Disabled children are the most likely to experience these interventions. There are many aspects to restrictive interventions that are disturbing, but one particularly harrowing finding is that children as young as three have been subjected to them. The lives of disabled children matter as much as the lives of non-disabled children and the UK has long led the way in calling for the inclusion of disabled children in mainstream education. But factors including underfunding and poor training of teachers in knowing how to support disabled children at moments when they find school difficult may have contributed to frequent separation of children with special needs from their non-disabled class mates. This de facto segregation starts early, and means that disabled children’s experience of education diverges early from other children – even in what appears to be a mainstream setting. This leads to a parallel life for disabled children in which many are traumatised by their experience of education. At transition, when children become young adults, oftentimes they then experience a crisis – and end up in other institutions, such as assessment and treatment units (ATUs). They then get restrained and secluded again. I’ve written about the awful state of our ATUs previously.

That journey of harm starts in school – so what can we do about it? As I said, I submitted FOIs to schools across England before the outbreak of Covid-19 to find out more about monitoring, reporting and incidence. I am not going to release those results in full as they are already out of date. Schools won’t be the same after the end of lockdown. But what was clear from the FOIs was that few schools monitor their use of restrictive interventions, many do not report their use to parents or carers and incidence varies widely across schools. Different practices are also in play, depending on the training that schools receive from external providers. Some children have ended up with horrific injuries, including broken limbs and severe trauma. One child had their vision impaired as a result of restraint. Many end up with mental health impacts that then, as I said, may lead them to moments of crisis later in their lives – so that they end up experiencing similar restrictive interventions in ATUs, secure children homes, prison or mental health settings.
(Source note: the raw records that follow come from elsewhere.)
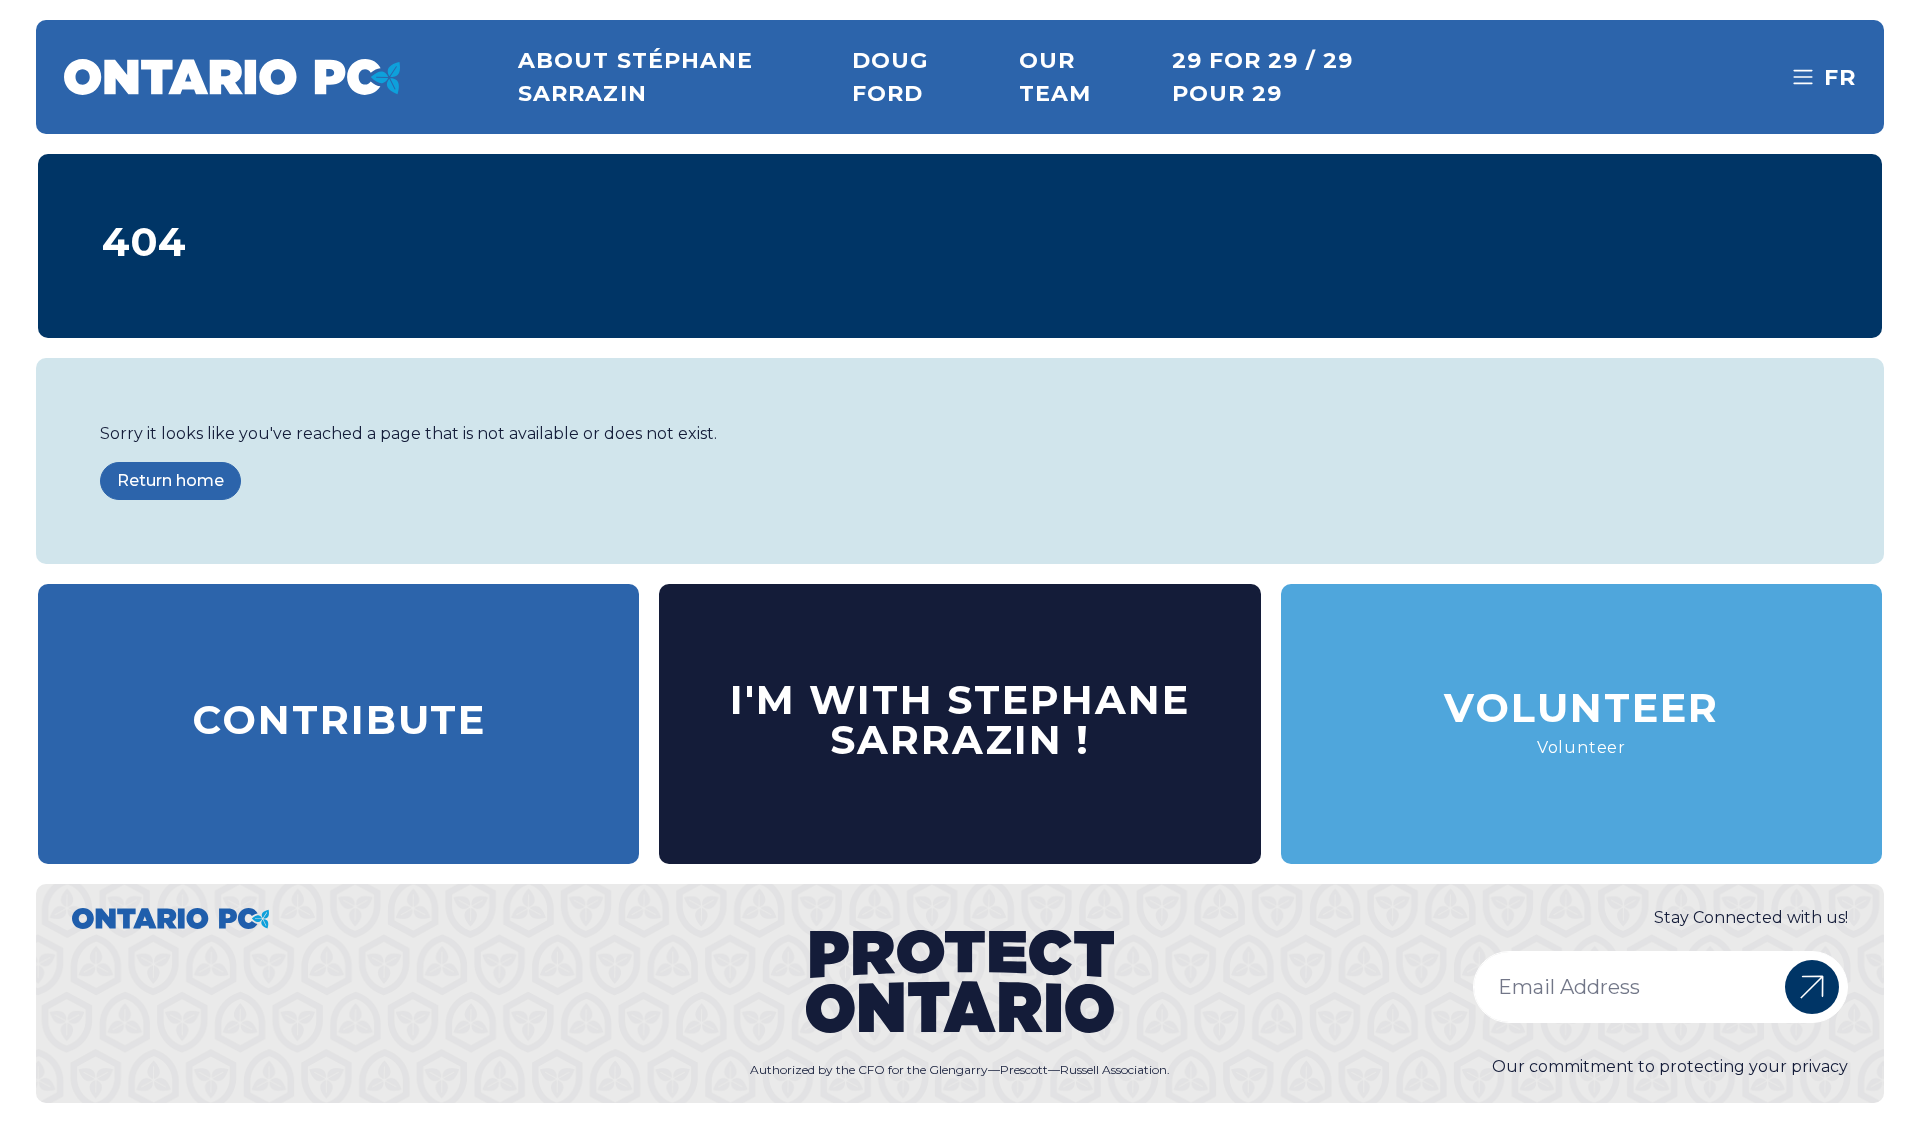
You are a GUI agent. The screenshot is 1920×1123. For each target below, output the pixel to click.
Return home (170, 480)
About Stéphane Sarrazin (635, 77)
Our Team (1055, 77)
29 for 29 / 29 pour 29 (1262, 77)
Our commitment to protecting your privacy (1670, 1066)
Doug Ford (890, 77)
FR (1840, 77)
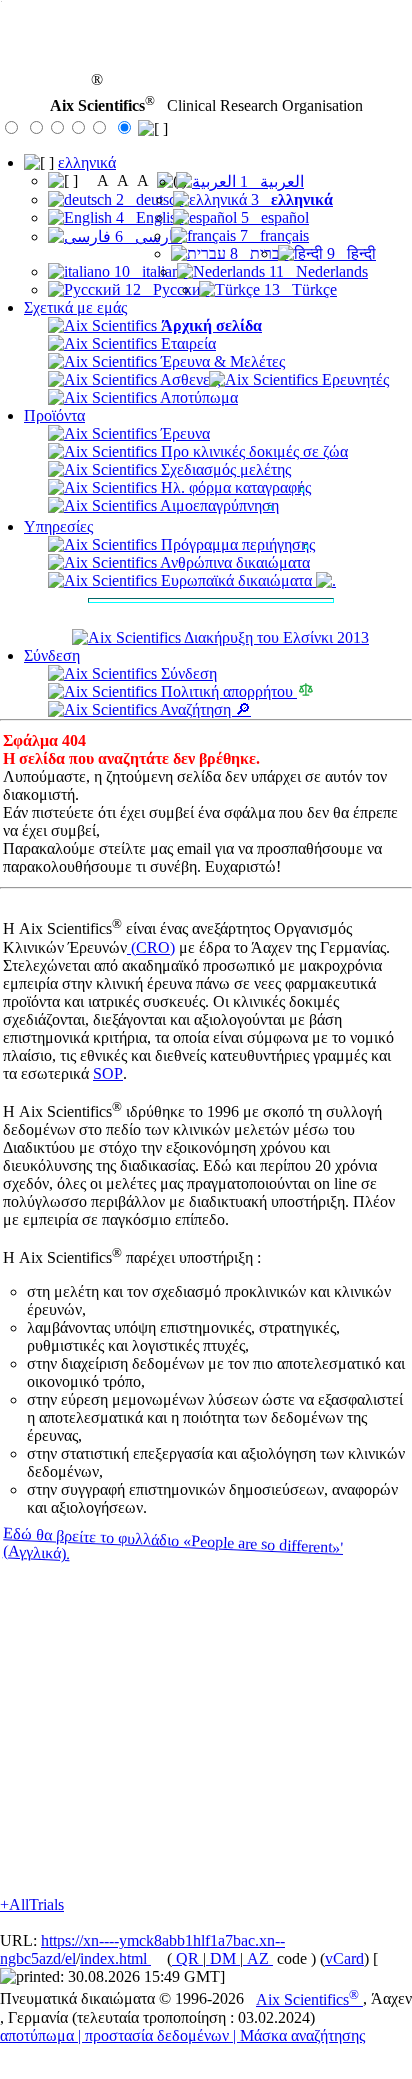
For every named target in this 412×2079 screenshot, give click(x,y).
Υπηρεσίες (58, 526)
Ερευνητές (353, 379)
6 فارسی (146, 236)
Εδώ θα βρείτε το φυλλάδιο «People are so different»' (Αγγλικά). (172, 1544)
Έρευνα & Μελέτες (221, 361)
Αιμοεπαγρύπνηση (218, 505)
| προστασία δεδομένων (153, 2035)
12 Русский (165, 289)
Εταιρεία (186, 343)
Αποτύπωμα (197, 397)
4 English (148, 217)
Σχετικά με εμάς (75, 307)
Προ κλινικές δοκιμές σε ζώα (252, 451)
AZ (258, 1958)
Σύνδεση (52, 655)
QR (187, 1958)
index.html (115, 1958)
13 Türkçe (298, 289)
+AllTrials (32, 1904)
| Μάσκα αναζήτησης (299, 2035)
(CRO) (151, 947)
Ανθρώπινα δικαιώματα (233, 562)
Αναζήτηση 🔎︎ (204, 709)
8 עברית (257, 253)
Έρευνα (183, 433)
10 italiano (149, 271)
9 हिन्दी (349, 253)
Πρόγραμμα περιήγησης (236, 544)
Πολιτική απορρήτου (227, 691)
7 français (272, 235)
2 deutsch (148, 199)
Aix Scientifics (307, 1999)
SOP (108, 1073)
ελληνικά (87, 162)
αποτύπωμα (37, 2035)
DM (223, 1958)
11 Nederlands (316, 271)
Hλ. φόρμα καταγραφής (234, 487)
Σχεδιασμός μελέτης (224, 469)
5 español (273, 217)
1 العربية (270, 181)
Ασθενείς (188, 379)
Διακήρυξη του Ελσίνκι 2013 (275, 637)
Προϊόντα (54, 415)
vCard (344, 1958)
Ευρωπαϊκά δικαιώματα (236, 580)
It’s time that a light was shone on the use of these practices in schools – and schools need to monitor them properly, report them in detail to parents and carers and be aware that these are hugely traumatic to experience. Of course teaching staff must also be protected from harm, but there are other ways of managing behaviour that don’t cause physical and mental harm.

Beth Morrison, who has campaigned to highlight the damage done by such techniques in schools, is in many ways responsible for the EHRC kick-starting this inquiry. Disabled children and their parents owe her a debt of thanks for her work. Other key figures include Nick Hobbs and the Children’s Commissioner for Scotland, Bruce Adamson and other parent campaigners including Deirdre Shakespeare and Elly Chapple. All of the parents have fought for the harm done to their children by restraint to be recognised and also for others affected. This has been a parent led campaign to reveal harm and create change – I hope the EHRC will honour their involvement and transform educational practice in this area for the next generation of children.

For me, as a writer and journalist who has investigated human rights abuses for many years, this investigation has opened my eyes into the rights of disabled children. I offered work on this important topic to most mainstream newspapers. Few of them replied and none of them thought it was news-worthy enough to make space for on the news pages. It doesn’t matter who suffered as a result of these interventions – even when Paris Hilton has spoken out about her experience and campaigned to highlight the issue it receives very little focus. It says a lot about how the media thinks of disability – and disabled children in particular – that this subject has received so little media attention.